どうしてこれが今まで外れずにいたのかと思うほどのあっけなさであった。それから天使に言われるままに鎖の一本を半分に断ち切り、一方を天使に渡した。
 男が天使に、女のことを知っているのかと尋ねると、天使は「想いの形を見ればわかります」と答えた。
 骸の四肢から鎖を外してやると、淡い白色の塊がふわりと骸から抜け出た。
(まさか死んでから初めて誰かに感謝することになろうとはな……ありがとうよ)
 骸の声が男の魂に響く。天使が急いで浮き上がった骸の魂にしがみつく。
「では、さようなら」「ああ、よろしく頼みます」短い別れの後、骸の魂がさやけき月光の彼方へと昇っていく。

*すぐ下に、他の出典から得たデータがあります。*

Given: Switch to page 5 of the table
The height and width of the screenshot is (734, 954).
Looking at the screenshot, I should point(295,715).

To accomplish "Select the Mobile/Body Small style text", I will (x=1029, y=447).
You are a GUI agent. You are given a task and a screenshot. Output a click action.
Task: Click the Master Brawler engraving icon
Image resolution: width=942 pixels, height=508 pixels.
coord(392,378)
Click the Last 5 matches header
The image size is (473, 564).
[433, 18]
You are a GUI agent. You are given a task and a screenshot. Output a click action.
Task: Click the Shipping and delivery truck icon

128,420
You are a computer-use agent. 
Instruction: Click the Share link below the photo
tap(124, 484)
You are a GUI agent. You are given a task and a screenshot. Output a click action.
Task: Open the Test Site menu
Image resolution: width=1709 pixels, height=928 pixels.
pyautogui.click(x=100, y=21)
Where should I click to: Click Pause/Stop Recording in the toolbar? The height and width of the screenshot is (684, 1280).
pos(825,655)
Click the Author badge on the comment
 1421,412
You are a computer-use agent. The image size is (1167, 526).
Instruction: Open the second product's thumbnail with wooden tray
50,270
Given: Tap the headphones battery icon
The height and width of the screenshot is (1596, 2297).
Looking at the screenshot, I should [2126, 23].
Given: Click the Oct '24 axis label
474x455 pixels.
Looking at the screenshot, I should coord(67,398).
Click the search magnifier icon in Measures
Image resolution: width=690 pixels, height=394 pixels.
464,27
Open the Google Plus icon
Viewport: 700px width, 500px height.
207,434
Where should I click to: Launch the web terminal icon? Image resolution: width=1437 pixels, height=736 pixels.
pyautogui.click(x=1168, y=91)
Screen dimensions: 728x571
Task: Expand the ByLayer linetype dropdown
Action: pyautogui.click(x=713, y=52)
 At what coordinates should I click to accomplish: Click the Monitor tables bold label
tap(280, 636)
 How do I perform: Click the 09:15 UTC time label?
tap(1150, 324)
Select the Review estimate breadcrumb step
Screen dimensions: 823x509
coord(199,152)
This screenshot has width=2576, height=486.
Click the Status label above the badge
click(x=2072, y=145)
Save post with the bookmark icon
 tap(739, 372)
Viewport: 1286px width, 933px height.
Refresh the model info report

 一条の真っすぐな光は天へと昇り、空の一番高いところで夢幻の輝きを残して、夜の静寂の中に消えた――――

 ある村のはずれに、不思議な男が住んでいる。
男は月の綺麗に出ている晩に庭の小さな池の前に立ち、腕に巻きつけた鎖を池に垂らして微笑んでいるという。
その姿は、奇妙でありながら至上の喜びに包まれているかのように幸福そうである。
働き者ではあるが、まだそう年取ってもいないのに決して嫁を取ろうとしない寡黙な男。
 月夜の晩に、今日も男は池のそばに立つ。
そんな男の姿を、月は柔らかに、美しく、照らし出していた。